I almost didn’t write today, on this last day of 2020. It seemed too overwhelming to process and to sum up the hardest year of our lives. Honestly, I’ve been trying to process and put into words over the last few weeks how I feel about 2020. Trying to put into words what I’ve learned and what this year has taught me is difficult.
This last week of December has actually been a really hard week. A lot of sad and hard things have happened. It seems like 2020 just won’t quit.
So, I’m not going to do that.
I did feel like it was important to document this day here and so I’m just going to share a bit of what’s on my heart.
Here’s What I’m Leaving Behind in 2020 and what I’m taking with me into 2021 (well, some of it anyway).
I’m leaving behind the need to Hustle.
In a year where everything literally stopped on a dime, I was shown clearly that I needed to get off the Hustle train. I read the The Ruthless Elimination of Hurry and it was the best book I read this year. I read it twice. Life changing.
I’m leaving behind the Fear.
I’m so, so tired of being afraid. This year was chaos and uncertainty and fear. Yes, when I thought things couldn’t get worse, they did. But guess what? God provided always. God was faithful always. God was my comfort always. He doesn’t want to me to fear.
I’m leaving behind Not Wearing Make Up.
Ok, I’m not going to wear it every day. I don’t think I need to. But, it just kind of makes me feel good about myself so I’m going to bring it back after many months of not wearing it (at least on Sundays).

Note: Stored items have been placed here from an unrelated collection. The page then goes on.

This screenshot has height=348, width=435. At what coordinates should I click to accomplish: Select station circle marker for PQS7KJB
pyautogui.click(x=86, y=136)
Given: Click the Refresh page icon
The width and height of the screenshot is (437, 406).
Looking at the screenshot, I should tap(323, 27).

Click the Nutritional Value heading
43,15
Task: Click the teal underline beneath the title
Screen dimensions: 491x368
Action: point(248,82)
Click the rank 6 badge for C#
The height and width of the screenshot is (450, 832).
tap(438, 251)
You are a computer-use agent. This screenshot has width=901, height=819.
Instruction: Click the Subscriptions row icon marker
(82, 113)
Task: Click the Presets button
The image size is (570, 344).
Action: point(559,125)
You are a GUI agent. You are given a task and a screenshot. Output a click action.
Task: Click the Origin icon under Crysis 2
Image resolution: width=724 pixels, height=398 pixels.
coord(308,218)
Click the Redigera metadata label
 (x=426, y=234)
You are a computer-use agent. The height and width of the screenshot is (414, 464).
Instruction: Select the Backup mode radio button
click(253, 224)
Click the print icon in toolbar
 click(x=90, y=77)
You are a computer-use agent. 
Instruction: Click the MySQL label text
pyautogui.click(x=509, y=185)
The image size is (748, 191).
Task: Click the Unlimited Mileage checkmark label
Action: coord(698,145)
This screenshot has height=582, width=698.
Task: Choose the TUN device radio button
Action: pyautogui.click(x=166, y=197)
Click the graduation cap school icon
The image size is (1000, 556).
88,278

Here’s What I’m Taking With Me Into 2021.
I’m taking with me my love of embroidery.
It started as a Shelter – In- Place hobby back it March. I’m hooked. I love it. I find it so relaxing.
I’m taking my love of Instagram into 2021.
I used to feel silly about being on Instagram and doing the IG stories. I did it anyways; but always second guessed myself. Then I realized it really brought me joy and it keeps me connected with people. And well, that’s reason enough. Next, I’m going to start doing Reels.
I’m taking my love of Nature into 2021.
I learned something huge about myself this year, HUGE. Being in nature is the one thing that really destresses me, gives me clarity and makes me feel really close to God. I was truly the happiest this summer when we went to Yosemite and on our National Parks Roadtrip.
And finally Baby Yoda. Baby Yoda is my Spirit Creature (He’s not an animal, so……) Andy bought me Baby Yoda (not the kids, me) during a time when I was feeling very sad and low. He just knew. That’s why he’s the best.
I don’t know what the hec is coming in 2021. I’m not even going to try to project or imagine. What I do know is I have my family and I have Jesus. Jesus is the only constant I truly need. That is the number one thing I’m taking into 2021.
His goodness.
His love.
His sovereignty.
Good bye 2020. Don’t the door hit ya on the way out!
Note: I’m posting this at 5 pm on Dec 31 but WordPress is dating my post as Jan 1st. Not sure why.